The primary end point was the proportion of patients who achieved at least 75% improvement in the Psoriasis Area and Severity Index (PASI) at week 12 (N. Engl. J. Med. 2010;362:1118–28).
A total of 68% of patients in the 45-mg ustekinumab arm and 74% in the 90-mg ustekinumab arm achieved at least a 75% in the PASI score at week 12, compared with 57% of those in the etanercept arm.
Similarly, 65% of patients in the 45-mg ustekinumab arm and 71% of those in the 90-mg ustekinumab arm had cleared or minimal disease based on the physician's global assessment score, compared with 49% in the etanercept arm.

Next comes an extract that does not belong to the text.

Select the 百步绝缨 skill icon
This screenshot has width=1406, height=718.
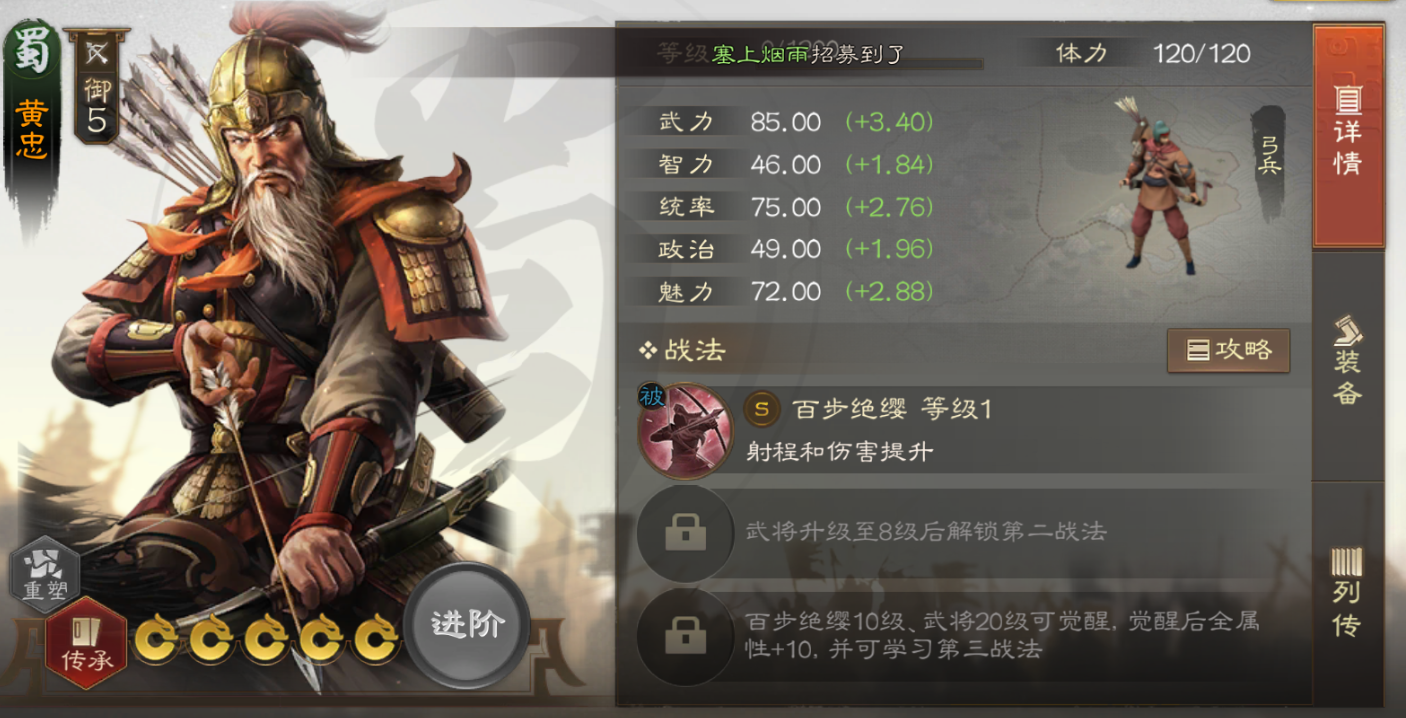(685, 430)
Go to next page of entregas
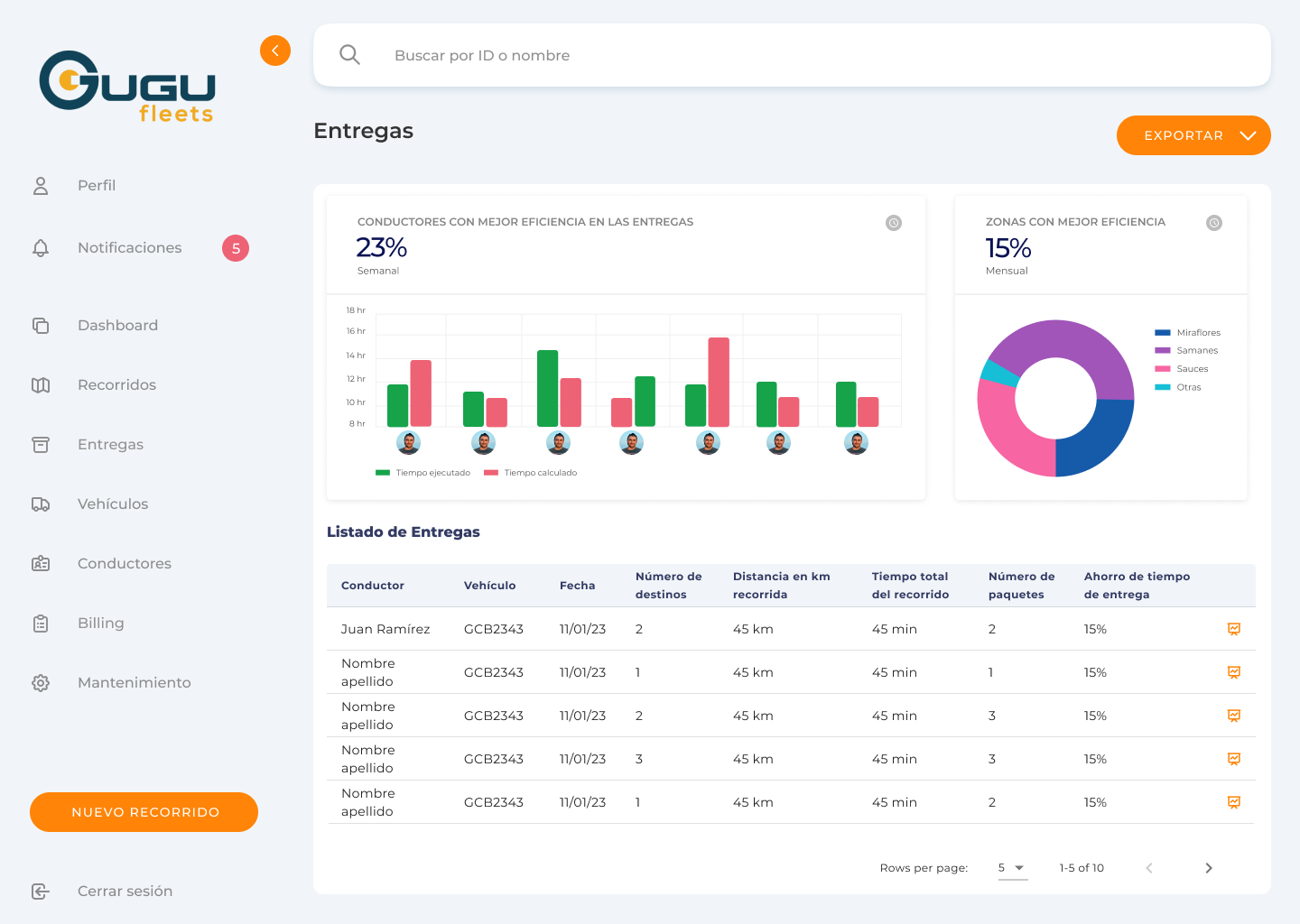Screen dimensions: 1300x924 [x=1209, y=868]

Disclosures: The study was supported by Centocor Research and Development. The investigators disclosed conflicts with a number of pharmaceutical companies, including Centocor, Amgen, and Wyeth.
My Take
Comparison Was Long Overdue
This is the first study to directly compare two biologic agents for the treatment of moderate to severe psoriasis. We have been assuming that ustekinumab was better than etanercept for patients with moderate to severe psoriasis based upon individual clinical trials, but this study now provides proof.
For situations in which insurance companies have a tiered approval process whereby etanercept failure is a condition for ustekinumab use, this study is unlikely to change that requirement. For insurance companies that do not have a tiered approval process, this study could logically lead to treatment guidelines that support initial use of ustekinumab without prior use of etanercept.
Clinicians who provide care to patients with moderate to severe psoriasis have cautious optimism for ustekinumab in terms of its long-term safety profile. However, we really don't know for sure what that long-term safety profile is going to be. Accordingly, some of my colleagues will argue for the use of etanercept over ustekinumab from a safety point of view until more is known.
ANDREW BLAUVELT, M.D., is professor of dermatology and molecular microbiology and immunology at Oregon Health and Science University, Portland. He has been a scientific adviser for Amgen Wyeth and Centocor.